** Textauszug **
● ● ● ●

Mehdorns Flughafen-Attrappe
Flughafen-Chef plant Teileröffnung – Doch was bringt die eigentlich?

Mehr als einmal werden es Brandenburgs Ministerpräsident Matthias Platzeck (SPD) und Berlins Regierender Bürgermeister Klaus Wowereit (SPD) inzwischen bereut haben, dass sie dem neuen Flughafenchef Hartmut Mehdorn in aller Öffentlichkeit einen Freibrief erteilt haben. „Ohne Denkverbote“ sollte Mehdorn prüfen, was zu einer zügigen Eröffnung des Pleiteprojekts Hauptstadtflughafen zu tun sei und genau das hat er jetzt auf seine eigenwillige Art getan.

Mehdorn, der eigentlich bis Spätsommer ein schlüssiges Gesamtkonzept vorlegen soll, macht von der eingeräumten Freiheit inzwischen reichlich Gebrauch. Er präsentiert Vorschläge, die Platzeck und Wowereit regelmäßig auf dem falschen Fuß erwischen. Erst einmal abgebügelt scheint Mehdorns Forderung, Berlins alten Flughafen Tegel länger offenzuhalten als vereinbart. Mehdorns neuester Clou: Eine Teileröffnung von BER schon in diesem Jahr. Die Billig-Fluglinie „Easy Jet“ soll den Vorreiter machen und bereits ab dem Herbst den Flughafen nutzen.

● ● ● ●

** Vorliegendes Material **
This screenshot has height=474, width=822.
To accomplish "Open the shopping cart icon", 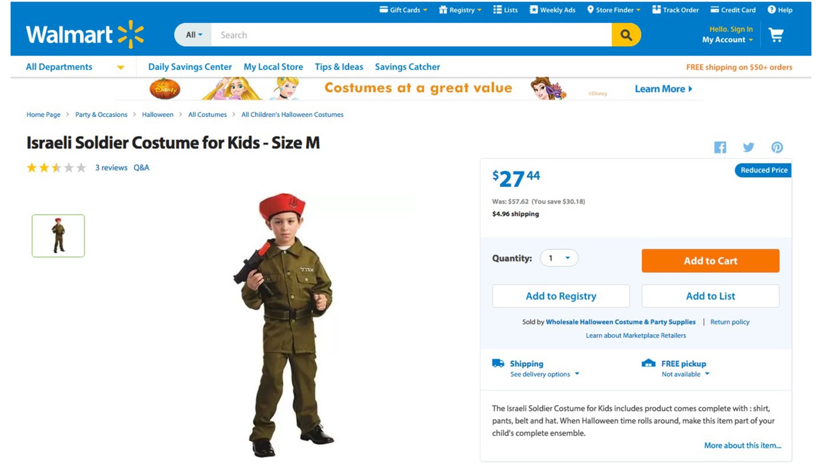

● ● ● ●

** Die Aufgabe **
Schreib den Auszug über Mehdorns Pläne für den Hauptstadtflughafen BER weiter und knüpf dabei direkt an seinen letzten Satz an.

** Die Lösung **
Was auf den ersten Blick wie ein Befreiungsschlag wirkt, ist bei näherem Hinsehen allerdings reichlich unausgegoren. Am Kernproblem, dem nicht funktionierenden Hauptterminal, wird Mehdorns Schnellschuss nichts ändern. Bei den Einnahmen bleibt es ein Null-summenspiel: „Easy Jet“ – ohnehin nur mit Sonderkonditionen nach Berlin gelockt – zieht lediglich von einem Flughafen der Gesellschaft auf einen anderen um. Stattdessen drohen weitere Kosten: Das Nordterminal, das „Easy Jet“ nutzen soll, ist nur ein Anhängsel des immer noch unfertigen Hauptgebäudes. Es sind somit weder Abfertigungsschalter noch Gepäckbänder vorhanden.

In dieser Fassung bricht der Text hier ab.